I'm in the happy to read club. Any time, anywhere, anything. I keep a book in my car, by the couch and by my bed. I can get into a book at the drop of a hat.

Tuesday, September 4, 2007

The Executioner's Song

The Executioner's Song by Norman Mailer
1980 Pulitzer Prize

Gary Gilmore was the first man executed after the US Supreme Court reinstated the death penalty in 11976. After committing two murders, he was sentanced to death. He then refused to appeal and demanded his sentance be carried out.

Gilmore had been defiant from a very young age. He was sent to reform schoolo at the age of 14. In 1976, after 13 years in prison, he was released and went to live with a cousin in Utah. But after so long in prison he was unable to adapt to life outside. He had a mean streak and was argumentative. He fought everyone. If he wanted beer, he's simply go into a store and take it. Finally on a quest to obtain a pick-up truck, he resorted to robbery...and murder.

"The Executioner's Song" is classified as a narrative nonfiction novel.

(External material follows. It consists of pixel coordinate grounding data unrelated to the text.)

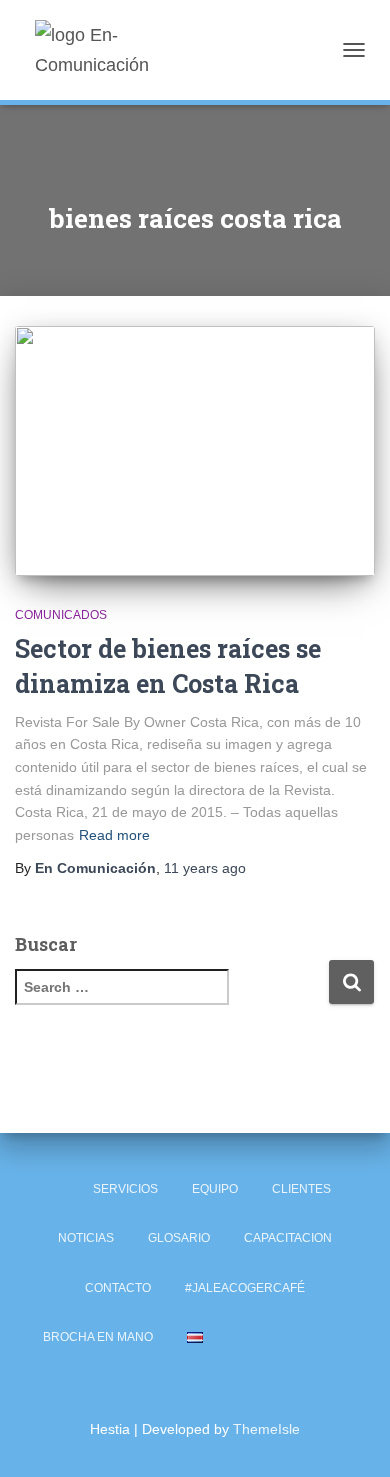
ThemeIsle (266, 1429)
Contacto (118, 1288)
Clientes (301, 1189)
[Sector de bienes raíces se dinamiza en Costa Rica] (195, 451)
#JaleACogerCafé (245, 1288)
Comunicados (61, 615)
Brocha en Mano (98, 1337)
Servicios (125, 1189)
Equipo (215, 1189)
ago (205, 868)
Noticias (86, 1238)
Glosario (179, 1238)
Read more (114, 835)
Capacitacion (288, 1238)
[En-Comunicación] (132, 50)
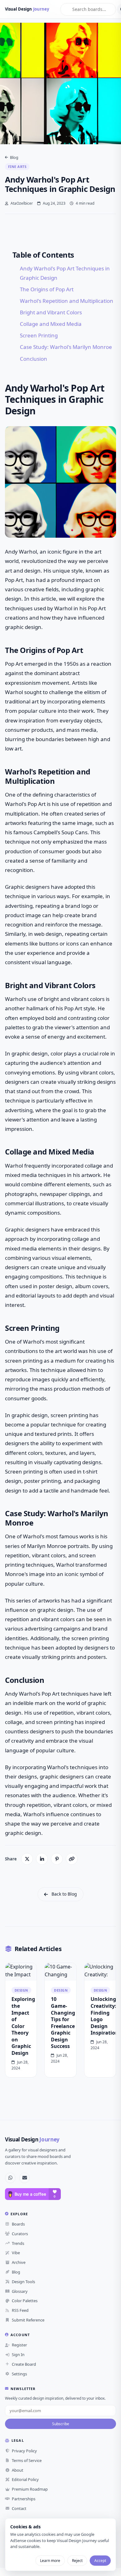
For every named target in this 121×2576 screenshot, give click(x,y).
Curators (20, 2233)
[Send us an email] (24, 2178)
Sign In (18, 2354)
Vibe (16, 2252)
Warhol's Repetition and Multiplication (66, 300)
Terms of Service (27, 2460)
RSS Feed (20, 2310)
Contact (19, 2508)
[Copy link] (72, 1859)
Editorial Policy (25, 2479)
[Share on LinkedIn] (42, 1859)
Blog (14, 157)
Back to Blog (64, 1894)
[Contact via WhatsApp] (10, 2178)
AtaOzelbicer (21, 203)
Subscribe (60, 2423)
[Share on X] (27, 1859)
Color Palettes (25, 2300)
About (17, 2470)
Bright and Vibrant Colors (51, 312)
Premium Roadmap (30, 2489)
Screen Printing (39, 335)
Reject (77, 2560)
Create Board (24, 2364)
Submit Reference (28, 2320)
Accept (100, 2560)
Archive (18, 2262)
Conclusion (33, 358)
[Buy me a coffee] (33, 2194)
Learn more (50, 2560)
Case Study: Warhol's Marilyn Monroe (66, 346)
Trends (18, 2243)
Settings (19, 2374)
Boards (18, 2224)
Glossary (20, 2291)
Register (19, 2345)
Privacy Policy (24, 2451)
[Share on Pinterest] (57, 1859)
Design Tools (23, 2281)
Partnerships (23, 2499)
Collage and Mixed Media (51, 323)
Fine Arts (17, 166)
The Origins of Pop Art (47, 289)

The true story is compied from interviews from anyone who crossed paths with Gilmore in the nine months from his realease until his execution. It's a big book...1050 pages, but it's an easy read. Even with all the detail the legalities are written in layman's terms. You get a feel for the way Gilmore and his circle lived. And you understand why Gilmore would insist on his execution.